Pour être complète, la révolution féministe ne doit pas avoir lieu uniquement sur les écrans, mais aussi devant et derrière la caméra. Cette ambition est devenue réalité sur le plateau de la réalisatrice canadienne Sarah Polley, à qui l’on doit le film Women Talking, dont la sortie sur les écrans est prévue ce mercredi 8 mars.
Une industrie moins misogyne
Actrice à la carrière prolifique et réalisatrice de quatre long-métrages, Sarah Polley n’avait pas dirigé de films depuis 10 ans. Avec Women Talking, la cinéaste de 44 ans marque son retour derrière la caméra, pour réaliser cette œuvre adaptée du roman Ce qu’elles disent de l’écrivaine canadienne Miriam Toews. Comme le livre, le film suit un groupe de femmes vivant dans une communauté religieuse isolée, luttant pour décider de leur destin après avoir été victime de violences sexistes et sexuelles.

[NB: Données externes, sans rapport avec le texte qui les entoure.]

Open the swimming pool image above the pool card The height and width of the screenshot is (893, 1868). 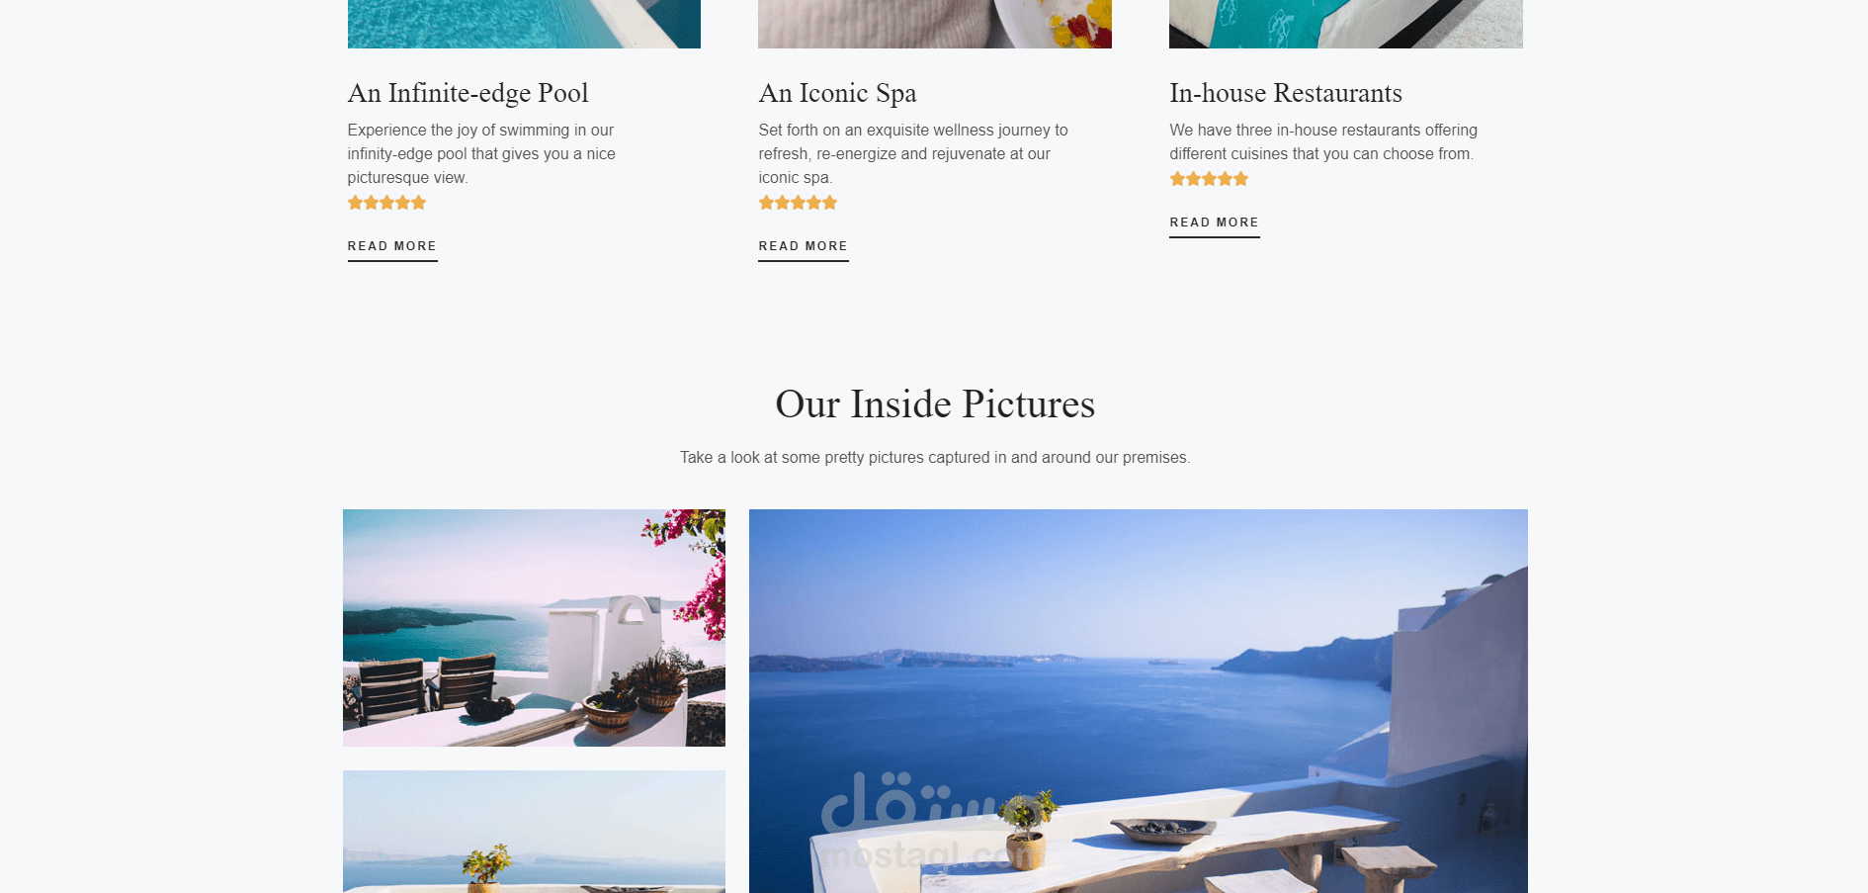pyautogui.click(x=524, y=24)
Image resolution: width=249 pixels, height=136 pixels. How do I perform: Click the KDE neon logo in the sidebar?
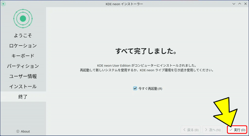[x=23, y=19]
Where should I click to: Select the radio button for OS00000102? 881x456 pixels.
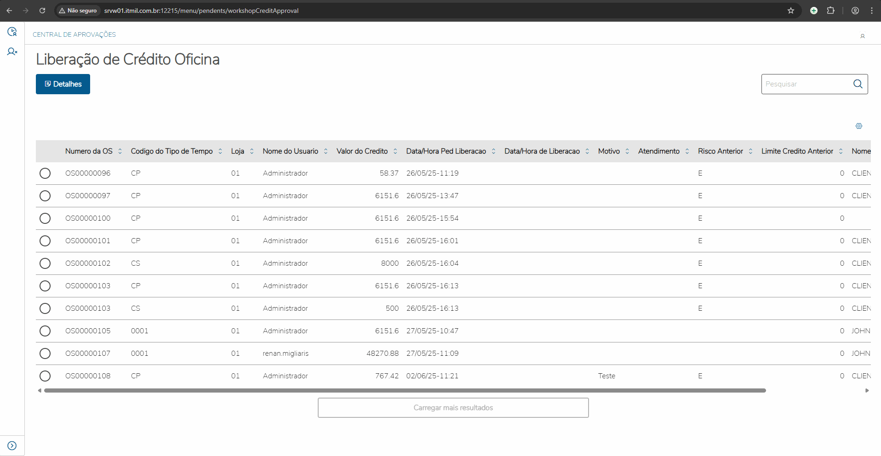tap(45, 263)
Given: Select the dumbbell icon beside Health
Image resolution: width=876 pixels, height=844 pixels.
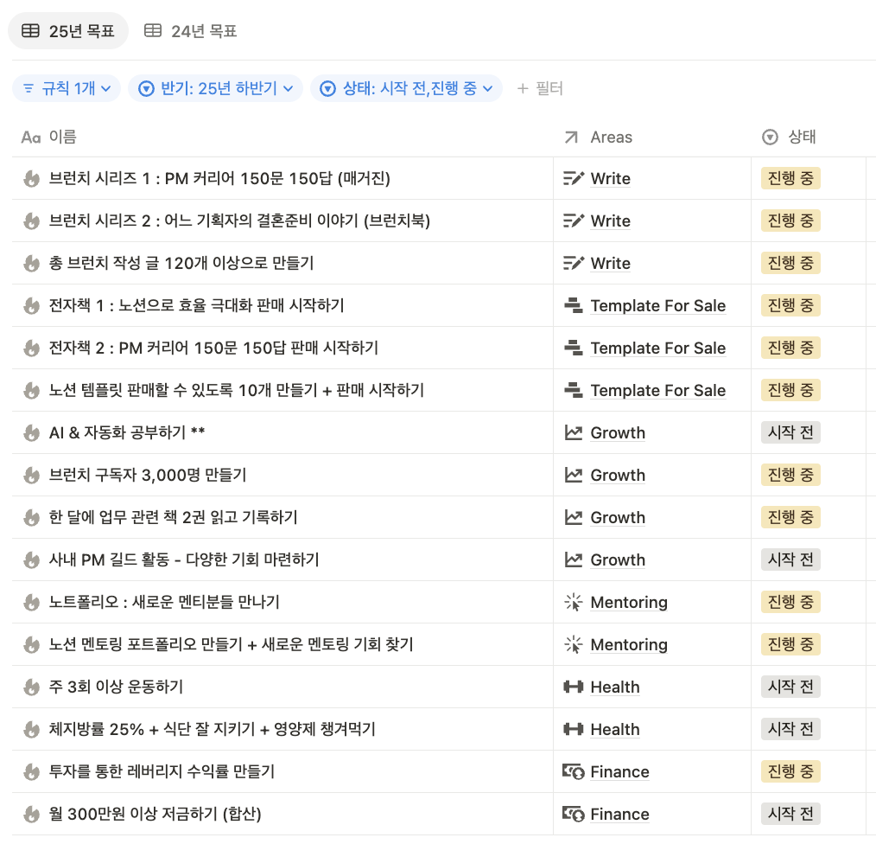Looking at the screenshot, I should click(573, 687).
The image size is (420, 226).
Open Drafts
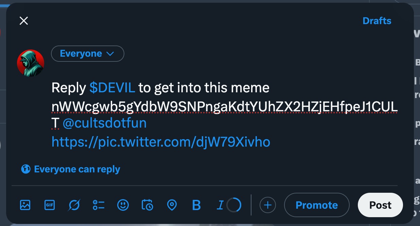[377, 21]
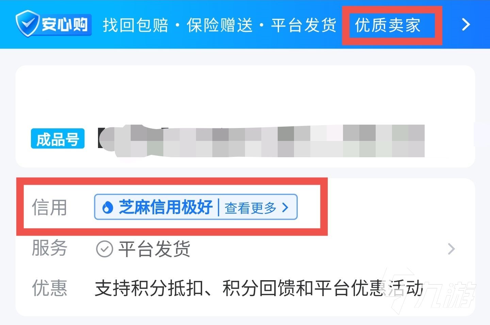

Dans les colonnes du Monde, la réalisatrice a confié qu’en dix ans, l’industrie a connu de profondes mutations :
« En tant que femme cinéaste, je n’ai plus l’impression d’avoir à prouver constamment ma compétence ou ma légitimité. Il y a beaucoup moins de misogynie et, quand il y en a, les gens le remarquent et vous soutiennent. Des comportements qui ne suscitaient hier qu’un haussement d’épaules sont devenus inacceptables. »
Un tournages féministe
Pour mettre en place ce qu’elle nomme un tournage « féministe », Sarah Polley n’a rien laissé au hasard, des personnes employées sur le plateau à la gestion des heures de travail en passant par une écriture collective du scénario.
La réalisatrice a ainsi révélé au Monde qu’une psychologue était disponible à tout moment pour les acteurs et techniciens présents sur le tournage d’un film traitant de sujets difficiles et traumatisants, à commencer par les violences sexistes et sexuelles. Les temps de travail faisaient également l’objet d’une vigilance particulière, comme l’a expliqué Sarah Polley :
« Nous nous sommes engagés à ce que tout le monde, chaque soir, puisse être rentré chez lui à l’heure du dîner, ce qui est révolutionnaire en Amérique du Nord, où la durée des journées de travail oscille généralement entre treize et quinze heures. »
Une écriture de scénario collective
De plus, le scénario n’était pas figé dans le marbre mais ouvert aux témoignages et aux suggestions des membres de l’équipe, comme en témoigne cette anecdote de la réalisatrice. À propos d’une scène clé du film dans laquelle une mère demande pardon à sa fille pour ne pas avoir su la protéger de la violence des hommes, la cinéaste raconte :
« Un des membres de l’équipe a grandi dans un groupe très traditionaliste et a subi beaucoup d’abus sans jamais recevoir d’excuses de ses parents, dit-elle. Nous avons travaillé sur ce passage avec lui, nous lui avons demandé ce que lui aurait aimé entendre. Ces moments ont été les plus précieux du tournage. »
Women Talking est nommé dans deux catégories aux Oscars : celle du meilleur film et du meilleur scénario adapté. Rendez-vous en salles dès le 8 mars pour découvrir le film sur grand écran, et le 12 mars pour suivre la cérémonie qui se déroulera à Los Angeles.